# What this task involves
Provide the records once more, identical to the original.

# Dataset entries
++++++++++++++++++++

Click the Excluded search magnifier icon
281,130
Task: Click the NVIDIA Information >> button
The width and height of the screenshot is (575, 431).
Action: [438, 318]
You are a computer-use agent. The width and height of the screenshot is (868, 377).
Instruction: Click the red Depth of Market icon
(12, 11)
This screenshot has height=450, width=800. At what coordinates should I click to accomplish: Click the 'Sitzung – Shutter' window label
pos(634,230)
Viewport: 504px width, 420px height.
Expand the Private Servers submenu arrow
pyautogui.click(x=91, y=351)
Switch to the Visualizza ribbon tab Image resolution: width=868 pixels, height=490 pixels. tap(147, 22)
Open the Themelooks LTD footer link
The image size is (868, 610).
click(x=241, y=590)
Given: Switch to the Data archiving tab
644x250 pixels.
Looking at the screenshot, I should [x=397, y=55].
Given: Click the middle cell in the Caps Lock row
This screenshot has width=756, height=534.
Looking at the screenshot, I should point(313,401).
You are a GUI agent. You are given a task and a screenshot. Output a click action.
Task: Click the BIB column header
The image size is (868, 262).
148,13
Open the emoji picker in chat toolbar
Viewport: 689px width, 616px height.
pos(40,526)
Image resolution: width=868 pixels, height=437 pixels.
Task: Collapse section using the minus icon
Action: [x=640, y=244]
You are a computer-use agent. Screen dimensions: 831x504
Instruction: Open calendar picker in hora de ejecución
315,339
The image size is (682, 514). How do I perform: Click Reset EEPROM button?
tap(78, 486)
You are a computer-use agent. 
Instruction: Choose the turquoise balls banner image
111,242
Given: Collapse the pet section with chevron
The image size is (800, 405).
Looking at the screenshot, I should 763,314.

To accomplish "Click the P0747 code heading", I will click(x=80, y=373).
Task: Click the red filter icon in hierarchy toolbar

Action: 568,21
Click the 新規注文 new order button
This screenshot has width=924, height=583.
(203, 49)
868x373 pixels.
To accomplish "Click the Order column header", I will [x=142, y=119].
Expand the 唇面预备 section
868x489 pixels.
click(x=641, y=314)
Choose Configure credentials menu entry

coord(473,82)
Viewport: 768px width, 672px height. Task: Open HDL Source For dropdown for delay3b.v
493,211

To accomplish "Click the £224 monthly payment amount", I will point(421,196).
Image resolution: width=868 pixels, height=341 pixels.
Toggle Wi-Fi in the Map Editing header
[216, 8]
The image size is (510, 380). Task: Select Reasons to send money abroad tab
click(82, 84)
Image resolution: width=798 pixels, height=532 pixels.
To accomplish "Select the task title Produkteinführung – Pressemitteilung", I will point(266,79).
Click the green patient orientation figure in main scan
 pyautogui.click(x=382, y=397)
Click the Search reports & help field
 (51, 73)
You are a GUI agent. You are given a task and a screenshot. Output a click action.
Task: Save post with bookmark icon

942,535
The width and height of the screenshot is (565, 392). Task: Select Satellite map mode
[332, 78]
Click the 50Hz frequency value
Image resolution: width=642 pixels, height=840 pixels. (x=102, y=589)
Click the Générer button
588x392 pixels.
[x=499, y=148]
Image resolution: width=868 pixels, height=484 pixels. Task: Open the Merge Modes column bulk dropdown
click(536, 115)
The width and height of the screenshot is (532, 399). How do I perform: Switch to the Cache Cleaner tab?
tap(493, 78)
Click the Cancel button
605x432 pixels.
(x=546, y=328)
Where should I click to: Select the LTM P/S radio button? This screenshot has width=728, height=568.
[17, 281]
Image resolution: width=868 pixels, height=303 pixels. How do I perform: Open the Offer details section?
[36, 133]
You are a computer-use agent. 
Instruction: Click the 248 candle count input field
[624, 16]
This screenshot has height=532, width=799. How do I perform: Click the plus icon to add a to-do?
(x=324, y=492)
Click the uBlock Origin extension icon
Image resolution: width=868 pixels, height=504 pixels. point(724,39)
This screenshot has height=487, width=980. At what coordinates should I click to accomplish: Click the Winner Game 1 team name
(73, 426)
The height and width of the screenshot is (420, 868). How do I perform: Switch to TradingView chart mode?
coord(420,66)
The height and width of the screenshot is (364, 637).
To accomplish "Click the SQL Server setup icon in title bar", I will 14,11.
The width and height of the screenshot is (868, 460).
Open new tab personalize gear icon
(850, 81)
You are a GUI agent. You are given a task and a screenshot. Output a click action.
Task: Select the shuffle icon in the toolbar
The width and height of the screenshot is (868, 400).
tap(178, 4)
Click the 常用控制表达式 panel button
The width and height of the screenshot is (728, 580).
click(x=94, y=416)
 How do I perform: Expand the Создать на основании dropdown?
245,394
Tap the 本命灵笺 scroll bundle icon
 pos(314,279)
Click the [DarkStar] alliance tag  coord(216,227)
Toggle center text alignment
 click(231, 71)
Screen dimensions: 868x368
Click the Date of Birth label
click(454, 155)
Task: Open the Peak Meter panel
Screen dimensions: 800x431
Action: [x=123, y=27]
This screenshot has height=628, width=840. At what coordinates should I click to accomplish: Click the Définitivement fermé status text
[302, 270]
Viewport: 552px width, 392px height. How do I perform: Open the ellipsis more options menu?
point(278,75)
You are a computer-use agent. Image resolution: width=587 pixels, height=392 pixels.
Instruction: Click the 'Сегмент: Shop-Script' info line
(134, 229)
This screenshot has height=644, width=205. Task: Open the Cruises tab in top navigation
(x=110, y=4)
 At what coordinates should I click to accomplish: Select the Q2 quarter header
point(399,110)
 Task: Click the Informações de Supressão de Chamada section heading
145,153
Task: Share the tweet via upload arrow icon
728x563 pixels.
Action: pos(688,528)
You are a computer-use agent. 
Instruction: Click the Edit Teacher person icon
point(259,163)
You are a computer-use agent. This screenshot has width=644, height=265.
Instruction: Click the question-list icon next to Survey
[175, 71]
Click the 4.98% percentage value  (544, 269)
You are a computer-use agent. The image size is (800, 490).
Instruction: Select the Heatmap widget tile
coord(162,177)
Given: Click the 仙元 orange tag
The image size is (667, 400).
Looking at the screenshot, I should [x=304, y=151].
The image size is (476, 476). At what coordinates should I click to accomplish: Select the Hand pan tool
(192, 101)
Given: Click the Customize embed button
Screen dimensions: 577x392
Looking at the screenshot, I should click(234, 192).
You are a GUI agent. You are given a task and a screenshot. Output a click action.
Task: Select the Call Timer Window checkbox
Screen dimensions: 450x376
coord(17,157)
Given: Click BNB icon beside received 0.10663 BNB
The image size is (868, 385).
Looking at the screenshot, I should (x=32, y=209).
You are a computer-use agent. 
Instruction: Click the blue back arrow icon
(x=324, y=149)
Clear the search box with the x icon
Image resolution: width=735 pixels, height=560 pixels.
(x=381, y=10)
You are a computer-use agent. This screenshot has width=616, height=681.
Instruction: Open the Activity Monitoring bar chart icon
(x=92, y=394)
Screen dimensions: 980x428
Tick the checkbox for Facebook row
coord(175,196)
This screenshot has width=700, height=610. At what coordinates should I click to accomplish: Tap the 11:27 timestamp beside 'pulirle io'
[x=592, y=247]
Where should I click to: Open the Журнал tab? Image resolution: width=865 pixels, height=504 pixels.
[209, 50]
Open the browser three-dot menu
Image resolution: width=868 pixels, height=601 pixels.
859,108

++++++++++++++++++++

# Your solution
Click the Excluded search magnifier icon
281,130
Task: Click the NVIDIA Information >> button
The width and height of the screenshot is (575, 431).
Action: [438, 318]
You are a computer-use agent. The width and height of the screenshot is (868, 377).
Instruction: Click the red Depth of Market icon
(12, 11)
This screenshot has height=450, width=800. At what coordinates should I click to accomplish: Click the 'Sitzung – Shutter' window label
pos(634,230)
Viewport: 504px width, 420px height.
Expand the Private Servers submenu arrow
pyautogui.click(x=91, y=351)
Switch to the Visualizza ribbon tab Image resolution: width=868 pixels, height=490 pixels. tap(147, 22)
Open the Themelooks LTD footer link
The image size is (868, 610).
click(x=241, y=590)
Given: Switch to the Data archiving tab
644x250 pixels.
Looking at the screenshot, I should [x=397, y=55].
Given: Click the middle cell in the Caps Lock row
This screenshot has width=756, height=534.
Looking at the screenshot, I should point(313,401).
You are a GUI agent. You are given a task and a screenshot. Output a click action.
Task: Click the BIB column header
The image size is (868, 262).
148,13
Open the emoji picker in chat toolbar
Viewport: 689px width, 616px height.
pos(40,526)
Image resolution: width=868 pixels, height=437 pixels.
Task: Collapse section using the minus icon
Action: [x=640, y=244]
You are a computer-use agent. Screen dimensions: 831x504
Instruction: Open calendar picker in hora de ejecución
315,339
The image size is (682, 514). How do I perform: Click Reset EEPROM button?
tap(78, 486)
You are a computer-use agent. 
Instruction: Choose the turquoise balls banner image
111,242
Given: Collapse the pet section with chevron
The image size is (800, 405).
Looking at the screenshot, I should 763,314.

To accomplish "Click the P0747 code heading", I will click(x=80, y=373).
Task: Click the red filter icon in hierarchy toolbar

Action: 568,21
Click the 新規注文 new order button
This screenshot has width=924, height=583.
(203, 49)
868x373 pixels.
To accomplish "Click the Order column header", I will [x=142, y=119].
Expand the 唇面预备 section
868x489 pixels.
click(x=641, y=314)
Choose Configure credentials menu entry

coord(473,82)
Viewport: 768px width, 672px height. Task: Open HDL Source For dropdown for delay3b.v
493,211

To accomplish "Click the £224 monthly payment amount", I will point(421,196).
Image resolution: width=868 pixels, height=341 pixels.
Toggle Wi-Fi in the Map Editing header
[216, 8]
The image size is (510, 380). Task: Select Reasons to send money abroad tab
click(82, 84)
Image resolution: width=798 pixels, height=532 pixels.
To accomplish "Select the task title Produkteinführung – Pressemitteilung", I will point(266,79).
Click the green patient orientation figure in main scan
 pyautogui.click(x=382, y=397)
Click the Search reports & help field
 (51, 73)
You are a GUI agent. You are given a task and a screenshot. Output a click action.
Task: Save post with bookmark icon

942,535
The width and height of the screenshot is (565, 392). Task: Select Satellite map mode
[332, 78]
Click the 50Hz frequency value
Image resolution: width=642 pixels, height=840 pixels. (x=102, y=589)
Click the Générer button
588x392 pixels.
[x=499, y=148]
Image resolution: width=868 pixels, height=484 pixels. Task: Open the Merge Modes column bulk dropdown
click(536, 115)
The width and height of the screenshot is (532, 399). How do I perform: Switch to the Cache Cleaner tab?
tap(493, 78)
Click the Cancel button
605x432 pixels.
(x=546, y=328)
Where should I click to: Select the LTM P/S radio button? This screenshot has width=728, height=568.
[17, 281]
Image resolution: width=868 pixels, height=303 pixels. How do I perform: Open the Offer details section?
[36, 133]
You are a computer-use agent. 
Instruction: Click the 248 candle count input field
[624, 16]
This screenshot has height=532, width=799. How do I perform: Click the plus icon to add a to-do?
(x=324, y=492)
Click the uBlock Origin extension icon
Image resolution: width=868 pixels, height=504 pixels. point(724,39)
This screenshot has height=487, width=980. At what coordinates should I click to accomplish: Click the Winner Game 1 team name
(73, 426)
The height and width of the screenshot is (420, 868). How do I perform: Switch to TradingView chart mode?
coord(420,66)
The height and width of the screenshot is (364, 637).
To accomplish "Click the SQL Server setup icon in title bar", I will 14,11.
The width and height of the screenshot is (868, 460).
Open new tab personalize gear icon
(850, 81)
You are a GUI agent. You are given a task and a screenshot. Output a click action.
Task: Select the shuffle icon in the toolbar
The width and height of the screenshot is (868, 400).
tap(178, 4)
Click the 常用控制表达式 panel button
The width and height of the screenshot is (728, 580).
click(x=94, y=416)
 How do I perform: Expand the Создать на основании dropdown?
245,394
Tap the 本命灵笺 scroll bundle icon
 pos(314,279)
Click the [DarkStar] alliance tag  coord(216,227)
Toggle center text alignment
 click(231, 71)
Screen dimensions: 868x368
Click the Date of Birth label
click(454, 155)
Task: Open the Peak Meter panel
Screen dimensions: 800x431
Action: [x=123, y=27]
This screenshot has height=628, width=840. At what coordinates should I click to accomplish: Click the Définitivement fermé status text
[302, 270]
Viewport: 552px width, 392px height. How do I perform: Open the ellipsis more options menu?
point(278,75)
You are a computer-use agent. Image resolution: width=587 pixels, height=392 pixels.
Instruction: Click the 'Сегмент: Shop-Script' info line
(134, 229)
This screenshot has height=644, width=205. Task: Open the Cruises tab in top navigation
(x=110, y=4)
 At what coordinates should I click to accomplish: Select the Q2 quarter header
point(399,110)
 Task: Click the Informações de Supressão de Chamada section heading
145,153
Task: Share the tweet via upload arrow icon
728x563 pixels.
Action: pos(688,528)
You are a computer-use agent. 
Instruction: Click the Edit Teacher person icon
point(259,163)
You are a computer-use agent. This screenshot has width=644, height=265.
Instruction: Click the question-list icon next to Survey
[175, 71]
Click the 4.98% percentage value  (544, 269)
You are a computer-use agent. The image size is (800, 490).
Instruction: Select the Heatmap widget tile
coord(162,177)
Given: Click the 仙元 orange tag
The image size is (667, 400).
Looking at the screenshot, I should [x=304, y=151].
The image size is (476, 476). At what coordinates should I click to accomplish: Select the Hand pan tool
(192, 101)
Given: Click the Customize embed button
Screen dimensions: 577x392
Looking at the screenshot, I should click(234, 192).
You are a GUI agent. You are given a task and a screenshot. Output a click action.
Task: Select the Call Timer Window checkbox
Screen dimensions: 450x376
coord(17,157)
Given: Click BNB icon beside received 0.10663 BNB
The image size is (868, 385).
Looking at the screenshot, I should (x=32, y=209).
You are a computer-use agent. 
Instruction: Click the blue back arrow icon
(x=324, y=149)
Clear the search box with the x icon
Image resolution: width=735 pixels, height=560 pixels.
(x=381, y=10)
You are a computer-use agent. This screenshot has width=616, height=681.
Instruction: Open the Activity Monitoring bar chart icon
(x=92, y=394)
Screen dimensions: 980x428
Tick the checkbox for Facebook row
coord(175,196)
This screenshot has width=700, height=610. At what coordinates should I click to accomplish: Tap the 11:27 timestamp beside 'pulirle io'
[x=592, y=247]
Where should I click to: Open the Журнал tab? Image resolution: width=865 pixels, height=504 pixels.
[209, 50]
Open the browser three-dot menu
Image resolution: width=868 pixels, height=601 pixels.
859,108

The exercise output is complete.